[Exercise goal] The answer consists solely of the data below, reproduced exactly.
━━ Data shown
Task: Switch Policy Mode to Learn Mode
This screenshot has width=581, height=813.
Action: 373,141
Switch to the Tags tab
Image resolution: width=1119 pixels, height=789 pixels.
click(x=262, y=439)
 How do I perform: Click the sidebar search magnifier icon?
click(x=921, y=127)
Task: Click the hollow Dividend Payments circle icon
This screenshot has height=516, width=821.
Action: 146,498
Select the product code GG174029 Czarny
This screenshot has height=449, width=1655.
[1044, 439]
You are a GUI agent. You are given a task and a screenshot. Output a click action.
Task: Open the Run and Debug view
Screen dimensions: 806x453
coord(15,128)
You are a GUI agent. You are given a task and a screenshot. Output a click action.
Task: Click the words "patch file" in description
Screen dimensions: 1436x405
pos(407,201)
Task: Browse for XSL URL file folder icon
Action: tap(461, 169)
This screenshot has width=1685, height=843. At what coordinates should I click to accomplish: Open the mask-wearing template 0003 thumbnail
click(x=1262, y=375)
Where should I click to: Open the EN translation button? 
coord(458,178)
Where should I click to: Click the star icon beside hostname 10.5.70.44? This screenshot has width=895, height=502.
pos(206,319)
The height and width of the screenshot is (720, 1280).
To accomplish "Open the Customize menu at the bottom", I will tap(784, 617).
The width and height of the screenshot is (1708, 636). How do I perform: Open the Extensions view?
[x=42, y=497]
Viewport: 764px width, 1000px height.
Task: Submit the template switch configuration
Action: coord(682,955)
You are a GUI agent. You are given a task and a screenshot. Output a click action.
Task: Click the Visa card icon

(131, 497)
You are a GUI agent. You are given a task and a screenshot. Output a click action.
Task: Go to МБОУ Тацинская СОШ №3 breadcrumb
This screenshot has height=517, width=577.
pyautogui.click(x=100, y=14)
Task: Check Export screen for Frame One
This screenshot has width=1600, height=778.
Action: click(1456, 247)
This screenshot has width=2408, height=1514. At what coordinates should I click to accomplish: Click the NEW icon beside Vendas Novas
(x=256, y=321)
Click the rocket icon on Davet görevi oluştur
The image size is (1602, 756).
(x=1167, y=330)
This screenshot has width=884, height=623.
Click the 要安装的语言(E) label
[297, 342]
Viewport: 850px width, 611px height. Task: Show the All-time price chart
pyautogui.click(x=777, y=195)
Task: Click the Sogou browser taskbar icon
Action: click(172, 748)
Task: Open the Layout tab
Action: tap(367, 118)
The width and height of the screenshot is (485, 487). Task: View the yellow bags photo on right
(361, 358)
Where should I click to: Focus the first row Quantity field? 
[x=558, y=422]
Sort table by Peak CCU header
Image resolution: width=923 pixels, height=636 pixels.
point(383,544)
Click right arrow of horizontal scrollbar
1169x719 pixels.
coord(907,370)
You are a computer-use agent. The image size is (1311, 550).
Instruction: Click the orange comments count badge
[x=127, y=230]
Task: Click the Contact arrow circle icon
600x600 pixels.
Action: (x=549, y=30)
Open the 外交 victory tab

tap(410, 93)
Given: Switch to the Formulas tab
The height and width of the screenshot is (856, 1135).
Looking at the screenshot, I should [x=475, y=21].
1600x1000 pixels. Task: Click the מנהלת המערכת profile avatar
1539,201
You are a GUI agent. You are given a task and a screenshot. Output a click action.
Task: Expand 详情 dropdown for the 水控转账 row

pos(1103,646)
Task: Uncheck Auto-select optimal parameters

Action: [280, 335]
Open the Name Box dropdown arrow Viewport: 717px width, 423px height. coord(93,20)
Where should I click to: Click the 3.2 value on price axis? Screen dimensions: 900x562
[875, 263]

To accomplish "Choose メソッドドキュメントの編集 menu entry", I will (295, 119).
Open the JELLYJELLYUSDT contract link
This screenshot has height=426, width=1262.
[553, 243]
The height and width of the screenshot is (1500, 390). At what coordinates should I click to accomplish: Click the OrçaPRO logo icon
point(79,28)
━━━━
[Result of this exercise]
Task: Switch Policy Mode to Learn Mode
This screenshot has width=581, height=813.
Action: 373,141
Switch to the Tags tab
Image resolution: width=1119 pixels, height=789 pixels.
click(x=262, y=439)
 How do I perform: Click the sidebar search magnifier icon?
click(x=921, y=127)
Task: Click the hollow Dividend Payments circle icon
This screenshot has height=516, width=821.
Action: 146,498
Select the product code GG174029 Czarny
This screenshot has height=449, width=1655.
[1044, 439]
You are a GUI agent. You are given a task and a screenshot. Output a click action.
Task: Open the Run and Debug view
Screen dimensions: 806x453
coord(15,128)
You are a GUI agent. You are given a task and a screenshot. Output a click action.
Task: Click the words "patch file" in description
Screen dimensions: 1436x405
pos(407,201)
Task: Browse for XSL URL file folder icon
Action: tap(461, 169)
This screenshot has width=1685, height=843. At what coordinates should I click to accomplish: Open the mask-wearing template 0003 thumbnail
click(x=1262, y=375)
Where should I click to: Open the EN translation button? 
coord(458,178)
Where should I click to: Click the star icon beside hostname 10.5.70.44? This screenshot has width=895, height=502.
pos(206,319)
The height and width of the screenshot is (720, 1280).
To accomplish "Open the Customize menu at the bottom", I will tap(784, 617).
The width and height of the screenshot is (1708, 636). How do I perform: Open the Extensions view?
[x=42, y=497]
Viewport: 764px width, 1000px height.
Task: Submit the template switch configuration
Action: coord(682,955)
You are a GUI agent. You are given a task and a screenshot. Output a click action.
Task: Click the Visa card icon

(131, 497)
You are a GUI agent. You are given a task and a screenshot. Output a click action.
Task: Go to МБОУ Тацинская СОШ №3 breadcrumb
This screenshot has height=517, width=577.
pyautogui.click(x=100, y=14)
Task: Check Export screen for Frame One
This screenshot has width=1600, height=778.
Action: click(1456, 247)
This screenshot has width=2408, height=1514. At what coordinates should I click to accomplish: Click the NEW icon beside Vendas Novas
(x=256, y=321)
Click the rocket icon on Davet görevi oluştur
The image size is (1602, 756).
(x=1167, y=330)
This screenshot has width=884, height=623.
Click the 要安装的语言(E) label
[297, 342]
Viewport: 850px width, 611px height. Task: Show the All-time price chart
pyautogui.click(x=777, y=195)
Task: Click the Sogou browser taskbar icon
Action: click(172, 748)
Task: Open the Layout tab
Action: tap(367, 118)
The width and height of the screenshot is (485, 487). Task: View the yellow bags photo on right
(361, 358)
Where should I click to: Focus the first row Quantity field? 
[x=558, y=422]
Sort table by Peak CCU header
Image resolution: width=923 pixels, height=636 pixels.
point(383,544)
Click right arrow of horizontal scrollbar
1169x719 pixels.
coord(907,370)
You are a computer-use agent. The image size is (1311, 550).
Instruction: Click the orange comments count badge
[x=127, y=230]
Task: Click the Contact arrow circle icon
600x600 pixels.
Action: (x=549, y=30)
Open the 外交 victory tab

tap(410, 93)
Given: Switch to the Formulas tab
The height and width of the screenshot is (856, 1135).
Looking at the screenshot, I should [x=475, y=21].
1600x1000 pixels. Task: Click the מנהלת המערכת profile avatar
1539,201
You are a GUI agent. You are given a task and a screenshot. Output a click action.
Task: Expand 详情 dropdown for the 水控转账 row

pos(1103,646)
Task: Uncheck Auto-select optimal parameters

Action: [280, 335]
Open the Name Box dropdown arrow Viewport: 717px width, 423px height. coord(93,20)
Where should I click to: Click the 3.2 value on price axis? Screen dimensions: 900x562
[875, 263]

To accomplish "Choose メソッドドキュメントの編集 menu entry", I will (295, 119).
Open the JELLYJELLYUSDT contract link
This screenshot has height=426, width=1262.
[553, 243]
The height and width of the screenshot is (1500, 390). At what coordinates should I click to accomplish: Click the OrçaPRO logo icon
point(79,28)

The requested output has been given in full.